Hadi sizinle Van’dan Hakkari’ye doğru bir yolculuğa çıkalım.
Van’dan yola çıktığınızda Kurubaş Geçidini tırmanır, iner, Gürpınar ovasında bir süre ilerler, daha sonra sağınıza aldığınız Zernek barajının etrafında birbirinden tehlikeli ve aracınıza adeta ralli yaptıran 32 virajlara gelirsiniz, tam tamına 32 viraj.
Dön babam dön.
32 virajı tamamladığınızda ovayı geçerken karşıdan Başkale görünür.
Başkale’den yola devam edersiniz, Hakkâri-Yüksekova yol ayrımına geldiğinizde kimlik, araç ve üst kontrolünden geçmek için Yeniköprü’ye varmışsınız demektir.
İnce bir aramadan geçersiniz.
Yeniköprü’den sola dönerseniz yol sizi Yüksekova’ya, aksi yönden Hakkari’ye götürür.
Hakkari’ye yöneldiyseniz sol yanınızda Zap Nehri eşlik eder size.
Ne güzel türküdür: Zap suyu derin akar, oy sinem mi sinem mi?
Biraz sonra sol yanınızda 1969 yılında Milliyet Gazetesi’nin başlattığı kampanya ile tam 15 köyü birbirine bağlayan bir asma köprü görürsünüz azgın Zap nehrinin üzerinde.
Gençlik Köprüsü’dür o.
Bir adı da ‘Deniz’in Köprüsü’dür.
Deniz Gezmiş ve arkadaşları da köprünün yapımında çalışmıştır bir süre.
O yüzden ‘Deniz’in Köprüsü’dür.
Köprünün yapımına başlandığı dönem, rahmetli şair ve gazeteci Şemsi Belli de meşhur Anayasso şiirini yazar ve bu şiir dillere pelesenk olur.

Veri kesiti:
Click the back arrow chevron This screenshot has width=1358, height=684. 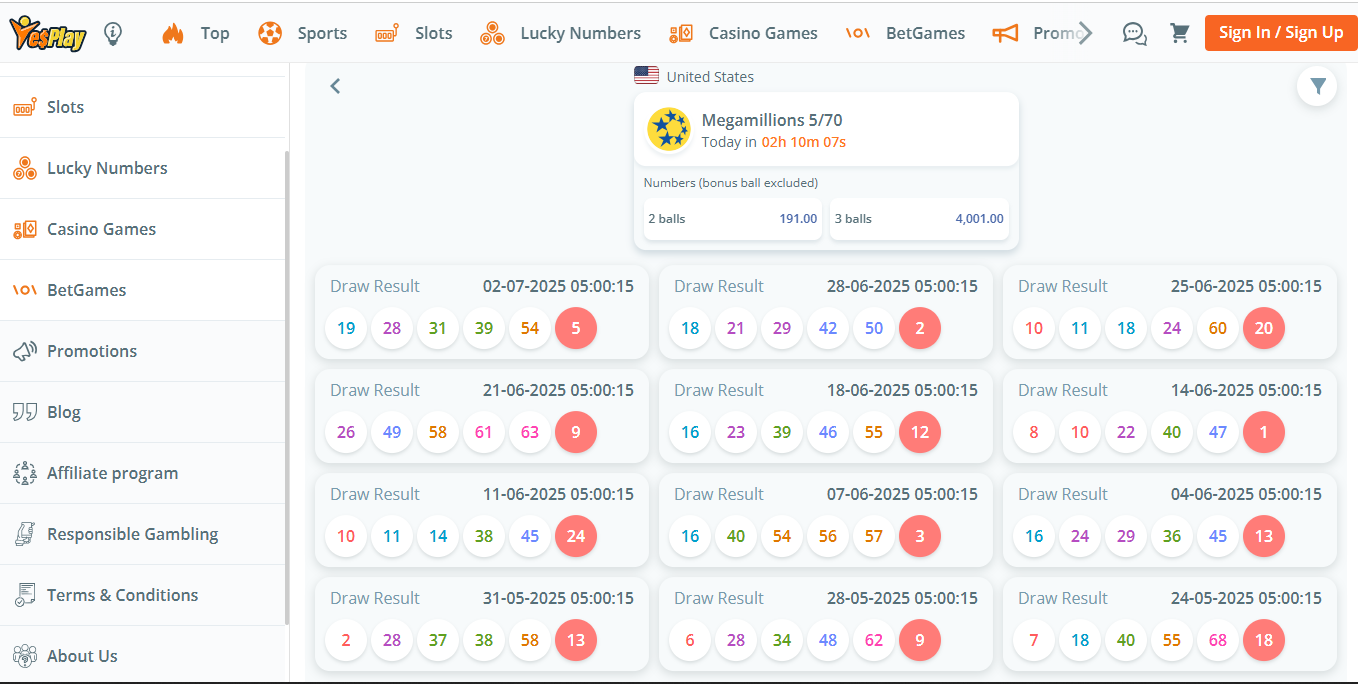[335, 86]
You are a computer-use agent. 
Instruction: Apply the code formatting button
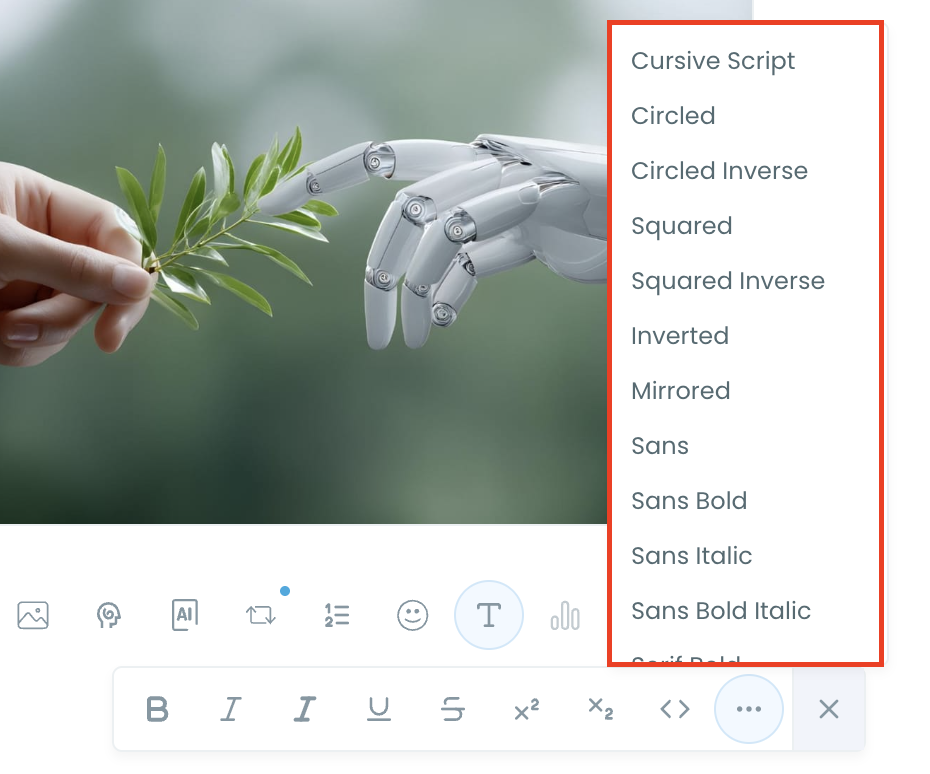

Verilen görev:
Van'dan Hakkari'ye yolculuğu anlatan metni, son cümlesinden sonrasını yazarak sürdürün. Bu veriler, metinden bağımsız ayrı bir malzemedir.

Beklenen yanıt:
Gara dağlar gar altında galanda
Ben gülmezem
Dil bilmezem
Şavata’dan Hakkari’ye yol bilmezem
Gurban olam, çaresi ne, hooyyyy babooov
Bebek yaniir, bebek hasta, bebek ataş içinde
Ben fakiro
Ben hakiro
Dohdor, ilaç, çarşi, bazar tam- takiro
Gurban olam, bu ne işdir, hoooyyy babovv
Çonçiğ ağlir, çonçiğ ölir, geçüt vermiy zap suyi
Parasizo
Çaresizo
Ben halsizo, ben dilsizo, şeher uzah yolsizo
Bu ne haldır, bu ne işdir, hooyyy babooovvv
Gara dağda gar altında ufağ ufağ mezerler
Yeddi ceset hetim hetim Zap suyinde yüzerler
Hökümata arzeylesem azarlar
Ben ketumo
Ben hetimo
Ben ne biçim votandaşım, hoooyyy babooovvv
Şavatadan Angara’ya ses getmiiir
Biz getmeğe guvvatımız heç yetmiiir
Malımız yoh
Yolumuz yoh
Angara’ya ses verecek dilimiz yoh
Ganadımız, golumuz yoh
Bu ne biçim memlekettir, hoooyyy baboooovv
Yerin yurdun adresesin bilmirem
Angarada anayasso
Ellerinden öpiy hasso
Yap bize de iltimasso
Bu işin mümkini yoh mi hooyyy babooov
Yılmaz Erdoğan bir şiirinde der ya, “Yol sizi bir yere götürmez, o bir durma biçimidir”.
Yol zaten tek yöndür, sizi Hakkâri istikametine götürmektedir.
Yarım saat sonra sizi ikinci bir köprü karşılar sizi: Depin Köprüsü.
Burası da yol çatıdır.
Depin önemli yer, burada da ince bir aramadan daha geçersiniz.
Köprüye girmeden düz giderseniz Çukurca, sağa sapıp köprü üzerinden devamla yine bir keçi yolu ile Hakkari’ye varırsınız.
Hakkâri, Artvin’e benzer.
Doruklara kurulmuş kartal yuvasıdır adeta.
Sırtını Sümbül Dağı’na yaslamıştır.
Sümbül Dağı sahiplidir ha! Sahibinin tapu elinde fotoğrafını çekmiş röportaj yapmışlığım da vardır.
Benzersiz sümbülleri ve dünyada bir eşi daha olmayan, göbeğinden su akan ters laleleri vardır bakmaya doyulmaz.
Ters lalenin efsaneleri bitmez, ağladığı için gözünden yaş geldiğine inanılır.
Muhteşem doğası, endemik bitki örtüsü, Cilo Dağı, Berçelan Yaylası’na bakmaya doyamazsınız.
Hakkâri’de bir kebap yemeğinin adı Berçelan Kebabıdır.
Terör olayları nedeniyle yıllardır buralara çıkılmamıştır, bâkir doğası kıskanılasıdır.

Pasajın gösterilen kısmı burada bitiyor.